# Excerpt to read:
##############################
If any more information is needed, let me know.

Comment 1 Tim Steiner 2023-02-26 03:54:19 UTC

I ran into this as well.  I believe it is the result of trying to use mdadm on a kernel with BLOCK_LEGACY_AUTOLOAD disabled.

Comment 2 Nikolay Kichukov 2023-02-27 08:28:10 UTC

Hi Tim,

Thanks for your feedback, this may well be the case as I have it disabled, indeed:

grep BLOCK_LEGACY_AUTOLOAD /etc/kernels/kernel-config-6.1.12-gentoo-x86_64 
# CONFIG_BLOCK_LEGACY_AUTOLOAD is not set

I did notice the change when I was configuring and trying the 6.1.12 kernel, so I've manually loaded 'md_mod' and 'raid0' after the system had loaded. And this did not help either, thus the bug report. 'raid0' depends on 'md_mod' and 'md_mod' has no other dependencies according to modinfo (or these are compiled into the kernel in my case)...

As the cadence of rebooting this system is not so frequent, I cannot check if this was caused by CONFIG_BLOCK_LEGACY_AUTOLOAD. Even if it is fixed by enabling the block legacy autoload, I think it should also work by manually loading the kernel modules?

Cheers,
-Nikolay

Comment 3 Matt Whitlock 2023-03-04 19:57:20 UTC

I ran into this as well, also upon upgrading from 5.15.88 to 6.1.12, only in my case it's an mdraid *raid1* array that I cannot assemble, so the issue is not specific to raid0.

While comparing kernel configs, I too suspected CONFIG_DEVTMPFS_SAFE=y, as I intentionally enabled that option while building my new kernel. It's good to know that that's not the issue. (Thanks, Nikolay.)

My kernel does not have any block-layer code compiled as modules — it's all built in — so I would not think that CONFIG_BLOCK_LEGACY_AUTOLOAD would be the culprit, though I too have that option disabled in my new kernel. Given the error that occurs (ENXIO) and where it occurs in the strace (opening a device node for the mdraid device), that option does look highly suspect. I'll turn it on and try again during my maintenance window tonight.

Comment 4 Matt Whitlock 2023-03-05 07:39:29 UTC

Indeed, enabling CONFIG_BLOCK_LEGACY_AUTOLOAD allowed mdadm to assemble my arrays. Does mdadm need to be updated so as not to depend on legacy behavior?

Comment 5 Neil Brown 2023-03-05 21:15:59 UTC

mdadm can be told not to depend on this legacy behavior by adding the line

 CREATE names=yes

to /etc/mdadm.conf.
This works since mdadm-4.1.

Maybe we need to make that the default now.  It works on any kernel since 2.6.29.
##############################
# Exercise tasks:
- a) Reproduce the part of the mdadm thread starting with "I ran into this as well, also" and going on through "issue. (Thanks, Nikolay.)".
- b) Answer these questions about the mdadm thread.
(i) Which two modules did Nikolay manually load after the system had loaded?
(ii) Which kernel version was Matt Whitlock upgrading from?
(iii) What line does Neil Brown say to add to /etc/mdadm.conf?

# Information provided:
##############################
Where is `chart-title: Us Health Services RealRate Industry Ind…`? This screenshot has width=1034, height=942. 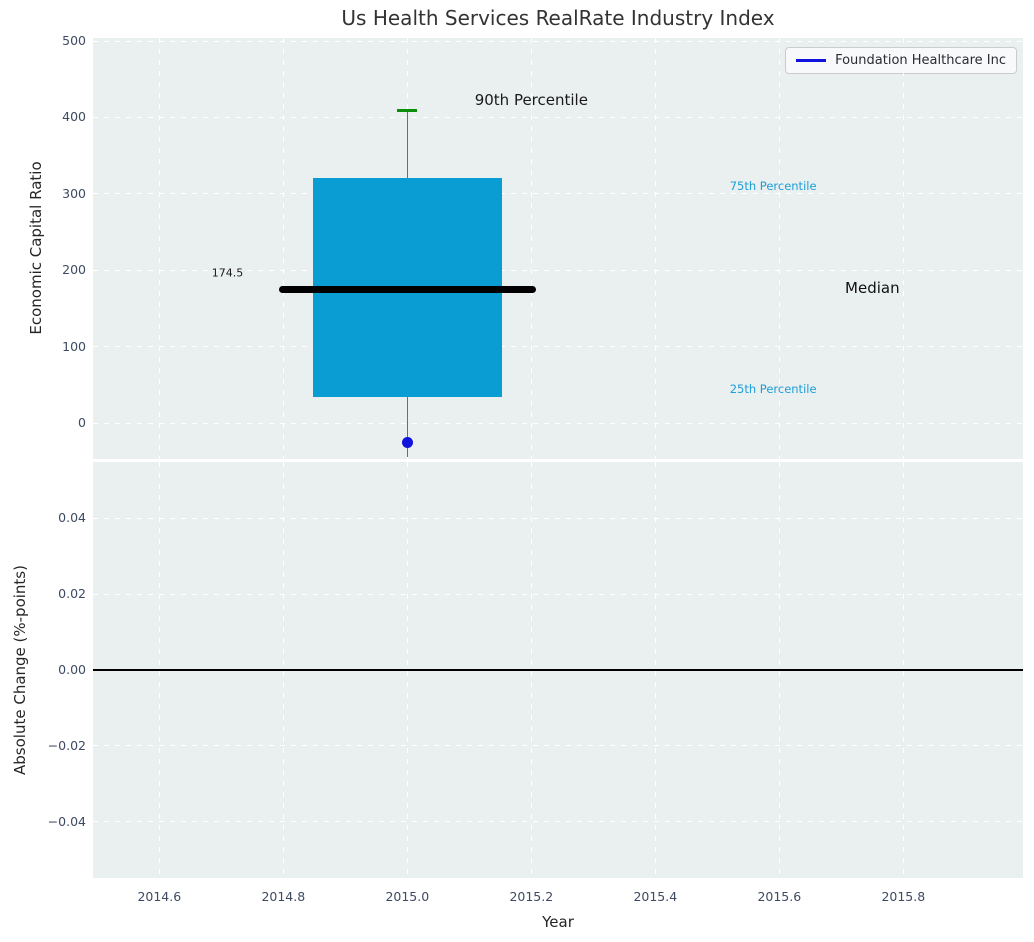
chart-title: Us Health Services RealRate Industry Ind… is located at coordinates (558, 18).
##############################
# Completed exercise:
- a)
I ran into this as well, also upon upgrading from 5.15.88 to 6.1.12, only in my case it's an mdraid *raid1* array that I cannot assemble, so the issue is not specific to raid0.

While comparing kernel configs, I too suspected CONFIG_DEVTMPFS_SAFE=y, as I intentionally enabled that option while building my new kernel. It's good to know that that's not the issue. (Thanks, Nikolay.)

- b)
(i) 'md_mod' and 'raid0'
(ii) 5.15.88
(iii) CREATE names=yes